Eighty-four participants (61.26±5.57 years) completed the study. G1 achieved significant improvement in VAS at 8 weeks compared to G2 and G3 (G1 vs. G2: MD = -15.61, 95% CI [-25.49, -5.51], p = 0.001; G1 vs. G3: MD = -19.90, 95% CI [-29.71, -10.08], p< 0.001). G1 achieved significant improvement in KOOS-pain at 8 weeks compared to G2 and G3 (G1 vs. G2: MD = 9.76, 95% CI [2.38, 17.14], p = 0.006; G1 vs. G3: MD = 9.48, 95% CI [2.31, 16.66], p = 0.010). KOOS-symptoms and KOOS-QoL were not statistically significant between groups. G2 had no significant difference of the perceptions as G1 with p = 0.128. G2 were successfully blinded to placebo US-guided DN.
US-guided DN with exercise therapy may be more effective than traditional DN with exercise therapy or exercise therapy alone in reduce pain of KOA.
比较超声(US)引导下干针(DN)与传统 DN 治疗膝骨关节炎(KOA)患者疼痛和功能障碍的效果。
双盲、随机对照试验。
招募年龄在 50-80 岁之间、被诊断为 KOA 的 25 名男性和 65 名女性患者,并按照 1:1:1 的比例随机分配至 3 个干预组之一:接受真 US 引导下 DN 联合运动疗法(G1)、假 US 引导下 DN 联合运动疗法(G2)或单纯运动疗法(G3)。G1 和 G2 通过将 US 成像监视器从参与者的有利位置转离视线,对参与者进行真或假 US 引导应用进行盲法。通过询问参与者他们是否接受了真 US 引导下 DN,评估盲法的有效性。采用卡方检验进行评估。通过盲法评估者在基线、4 周和 8 周时收集视觉模拟量表(VAS)、膝关节损伤和骨关节炎结果评分(KOOS)亚量表(KOOS-疼痛、KOOS-症状、KOOS-生活质量(QoL))。数据采用混合模型方差分析(ANOVA)进行分析,并进行 Bonferroni 校正。

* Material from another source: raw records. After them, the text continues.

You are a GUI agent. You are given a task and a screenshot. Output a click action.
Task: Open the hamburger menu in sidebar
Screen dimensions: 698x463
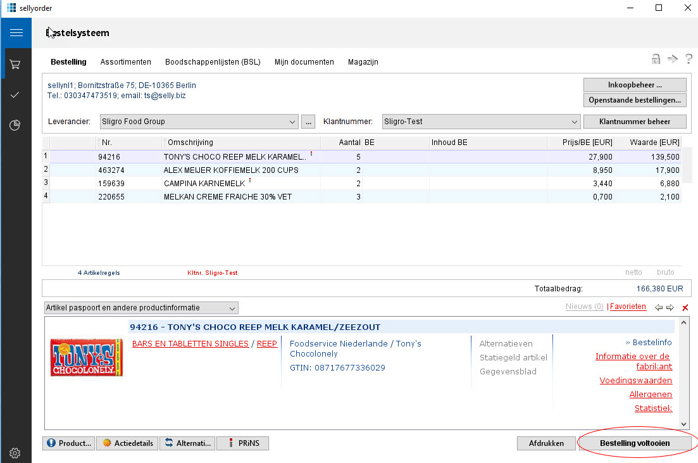tap(16, 33)
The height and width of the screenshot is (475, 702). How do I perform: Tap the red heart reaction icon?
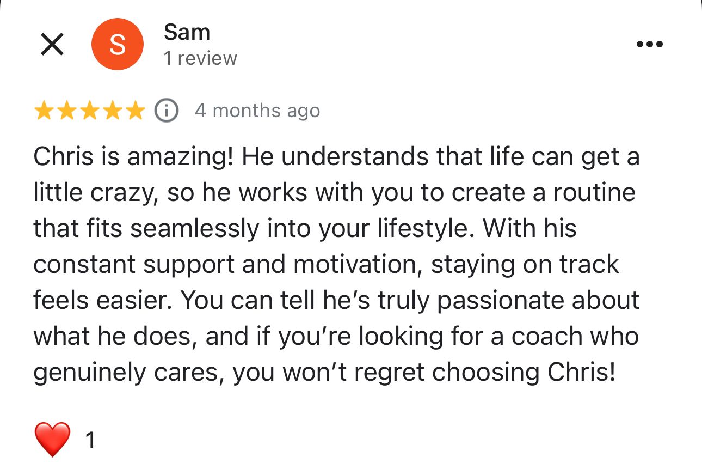[52, 439]
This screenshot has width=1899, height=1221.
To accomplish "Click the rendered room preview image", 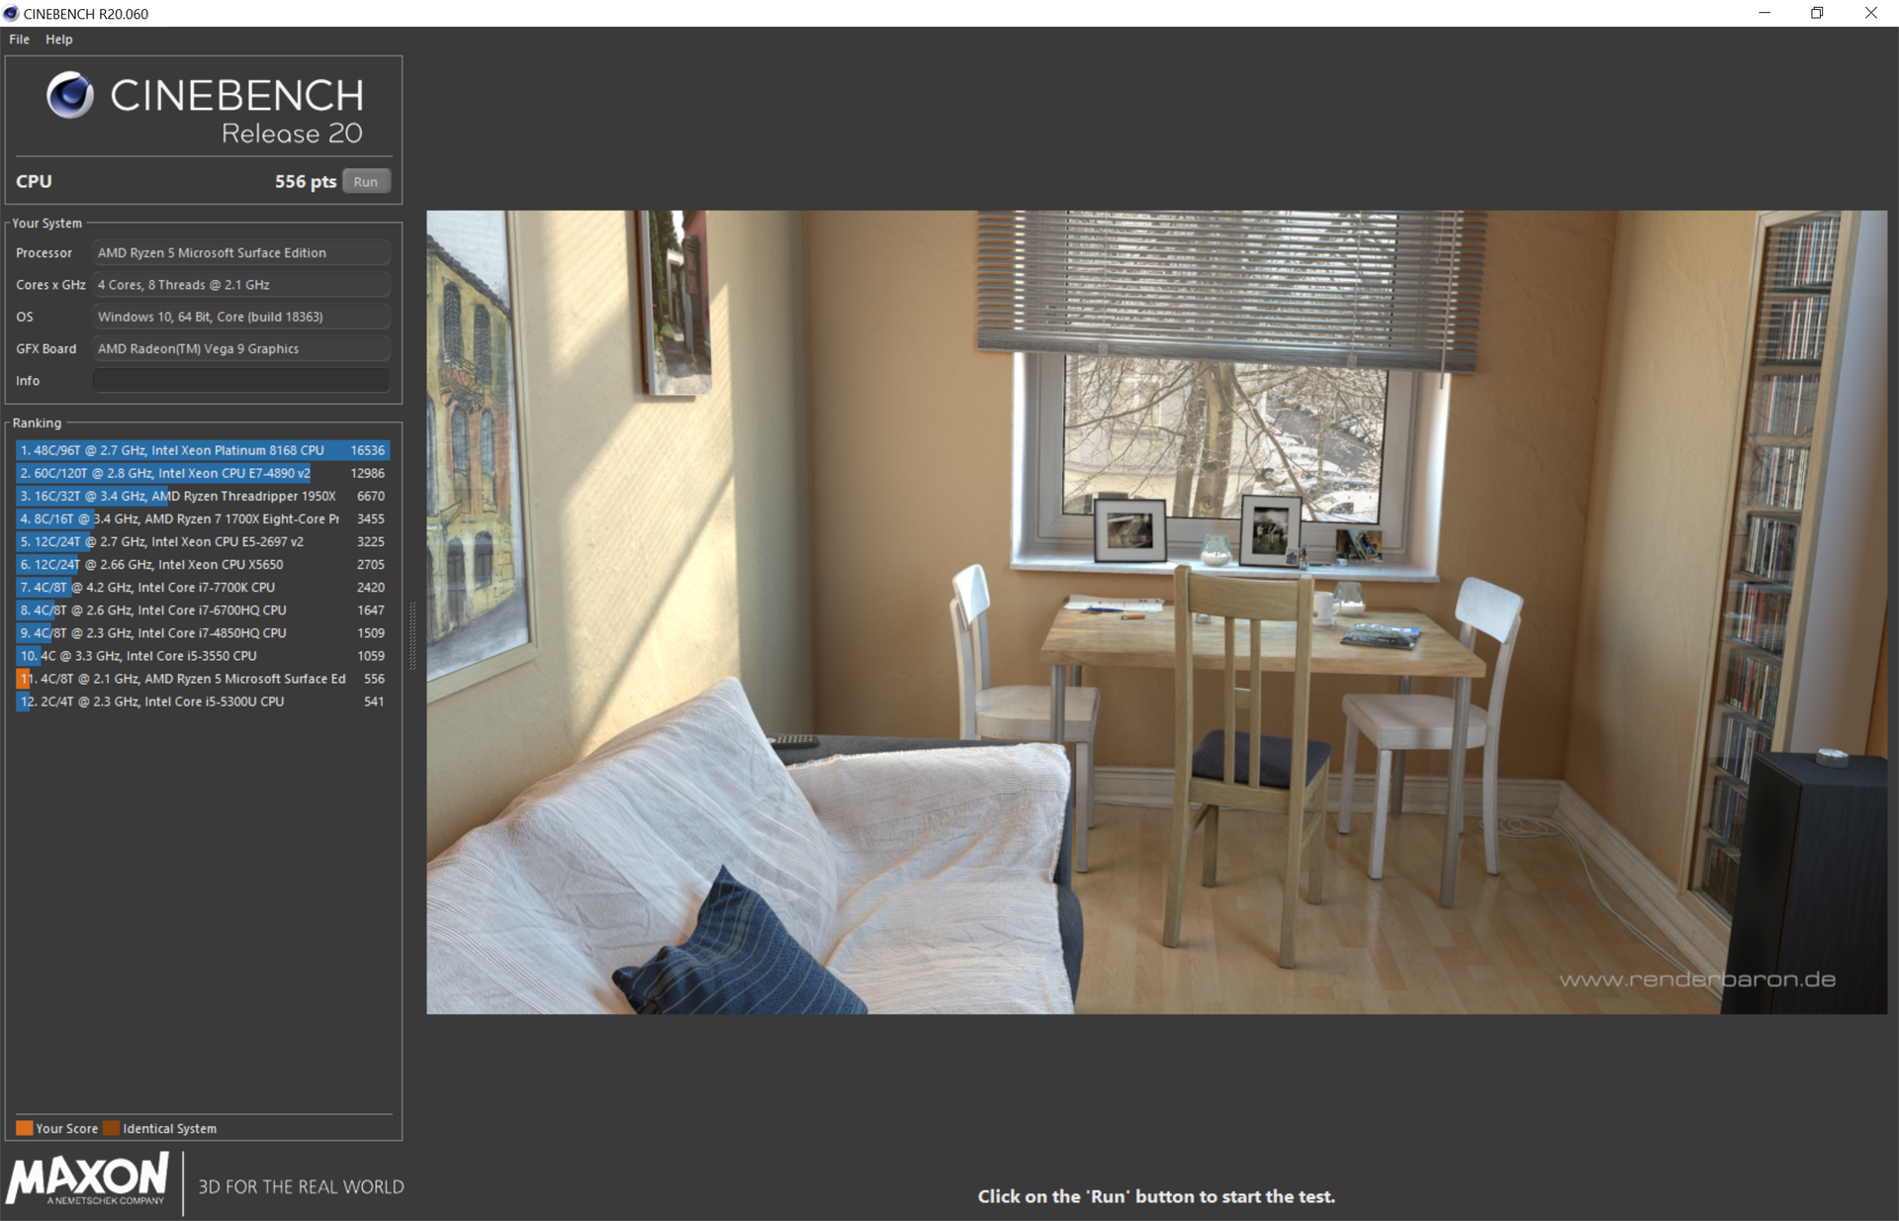I will click(1155, 611).
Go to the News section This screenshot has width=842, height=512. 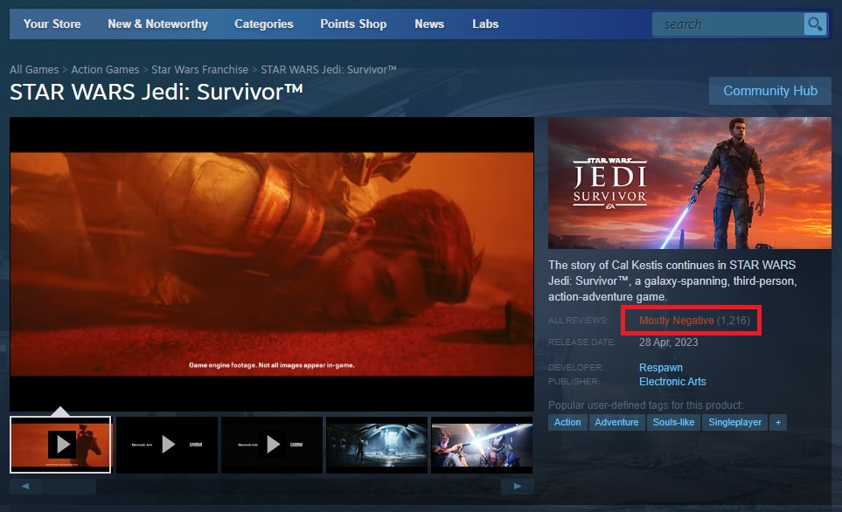tap(428, 24)
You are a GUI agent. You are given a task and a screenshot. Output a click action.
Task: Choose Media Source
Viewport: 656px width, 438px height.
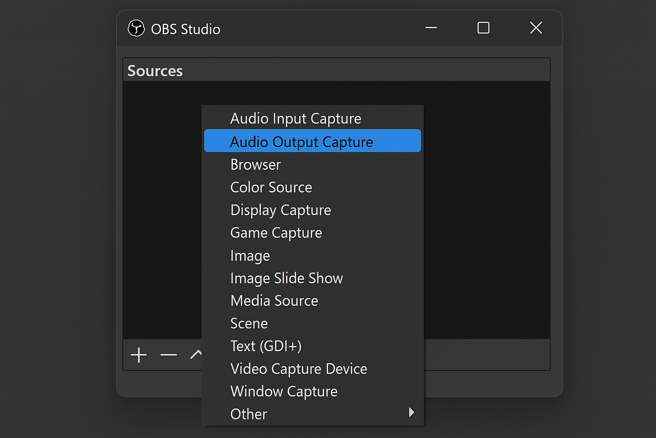tap(274, 301)
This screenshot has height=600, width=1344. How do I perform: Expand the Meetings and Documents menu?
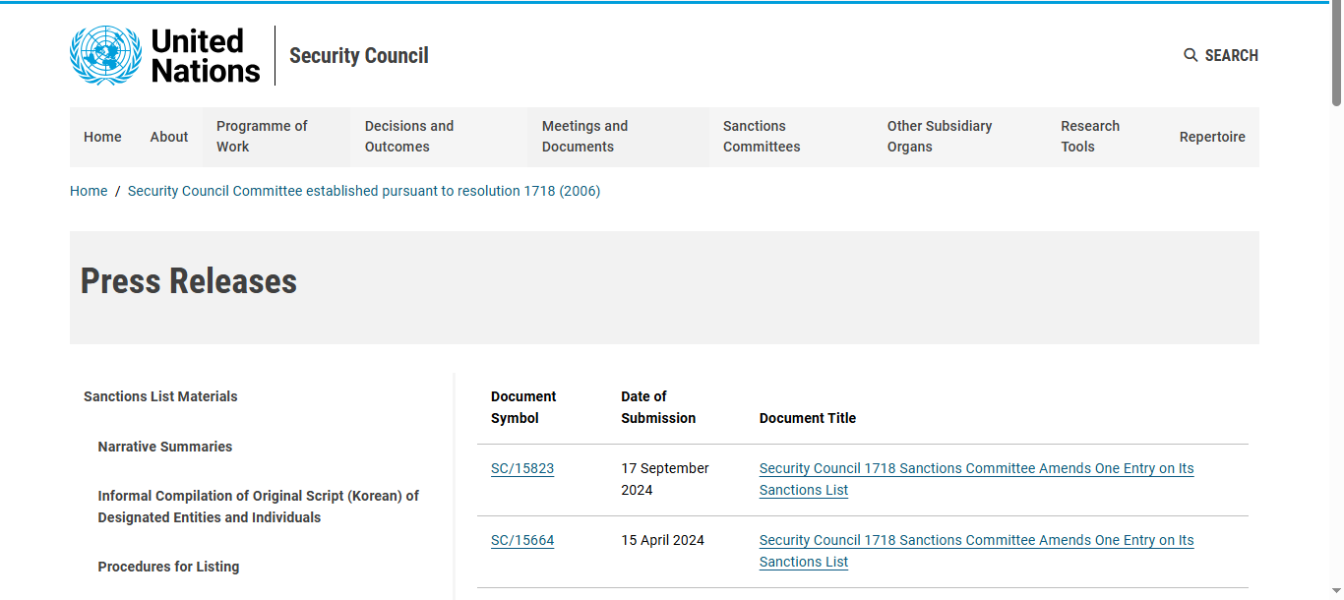619,137
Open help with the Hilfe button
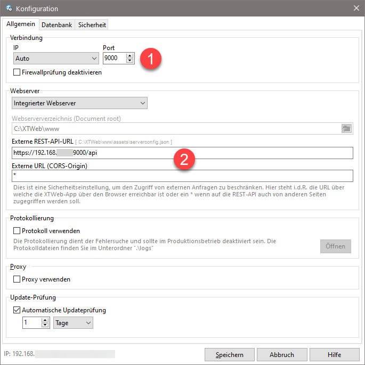 (x=334, y=354)
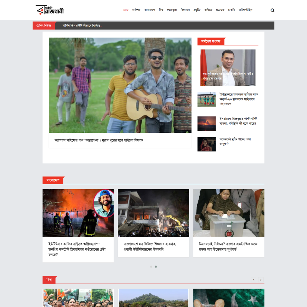The width and height of the screenshot is (307, 307).
Task: Click the breaking news ticker headline
Action: pyautogui.click(x=81, y=26)
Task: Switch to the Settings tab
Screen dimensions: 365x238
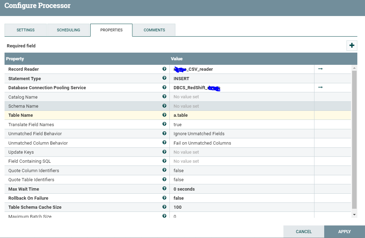Action: (x=25, y=30)
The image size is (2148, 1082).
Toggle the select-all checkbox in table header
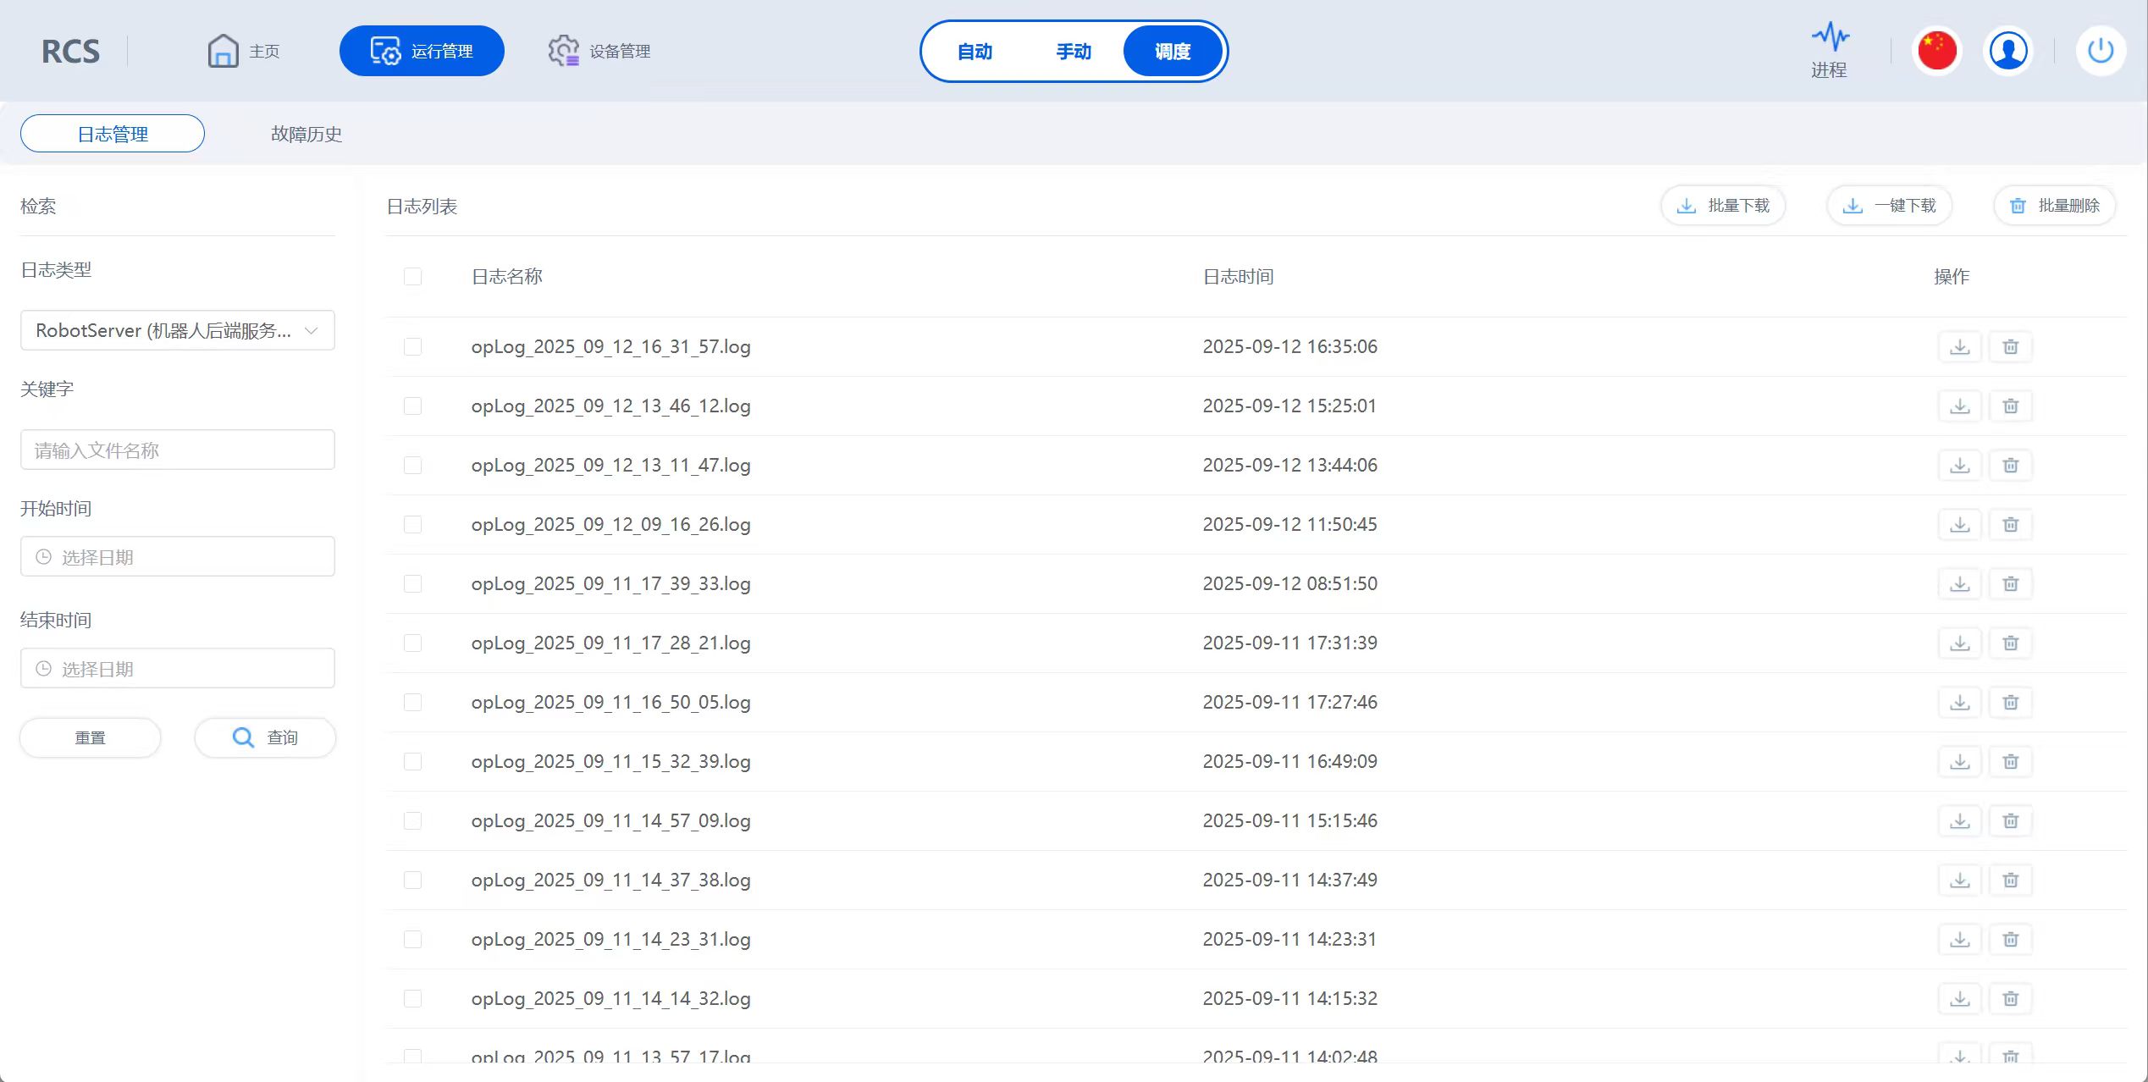(x=412, y=277)

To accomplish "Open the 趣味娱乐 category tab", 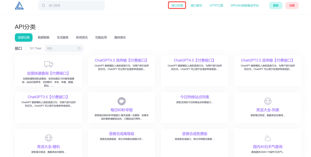I will coord(120,37).
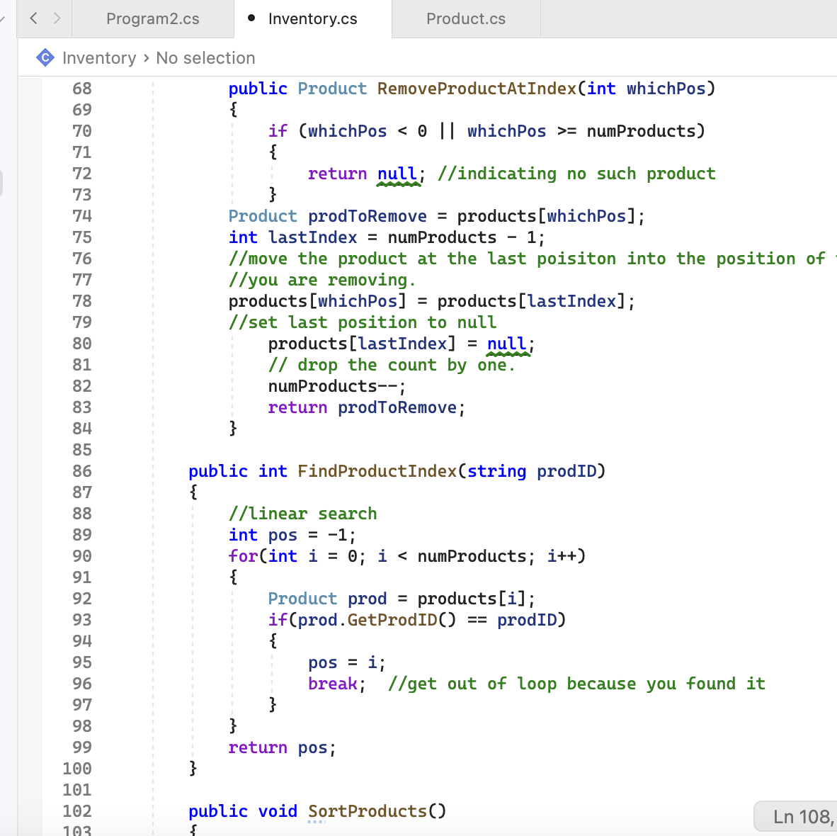Navigate back using the left arrow icon
The width and height of the screenshot is (837, 836).
pos(34,18)
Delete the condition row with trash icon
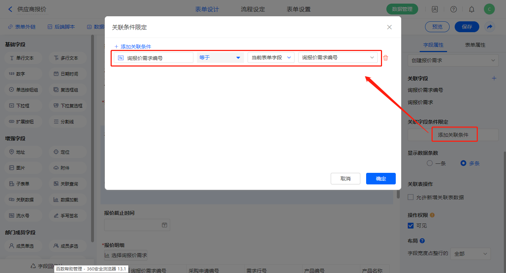The height and width of the screenshot is (273, 506). point(386,58)
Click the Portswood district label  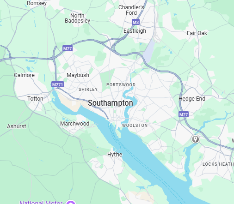pyautogui.click(x=121, y=85)
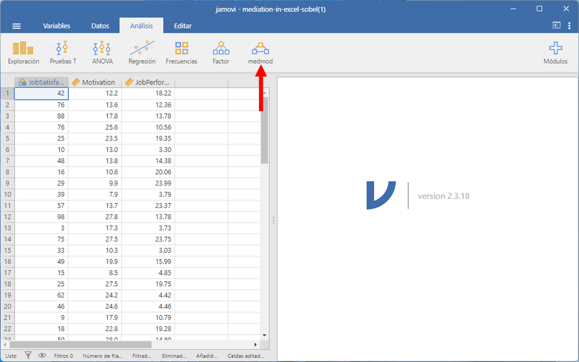The image size is (579, 362).
Task: Toggle the eye visibility icon in status bar
Action: pos(42,356)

84 名参与者(61.26±5.57 岁)完成了研究。与 G2 和 G3 相比,G1 在 8 周时 VAS 显著改善(G1 与 G2:MD=-15.61,95%CI[-25.49,-5.51],p=0.001;G1 与 G3:MD=-19.90,95%CI[-29.71,-10.08],p<0.001)。与 G2 和 G3 相比,G1 在 8 周时 KOOS-疼痛显著改善(G1 与 G2:MD=9.76,95%CI[2.38,17.14],p=0.006;G1 与 G3:MD=9.48,95%CI[2.31,16.66],p=0.010)。组间 KOOS-症状和 KOOS-QoL 无统计学差异。G2 与 G1 的感知无显著差异(p=0.128)。G2 成功对假 US 引导下 DN 进行了盲法。
与传统 DN 联合运动疗法或单纯运动疗法相比,US 引导下 DN 联合运动疗法可能更能有效减轻 KOA 的疼痛。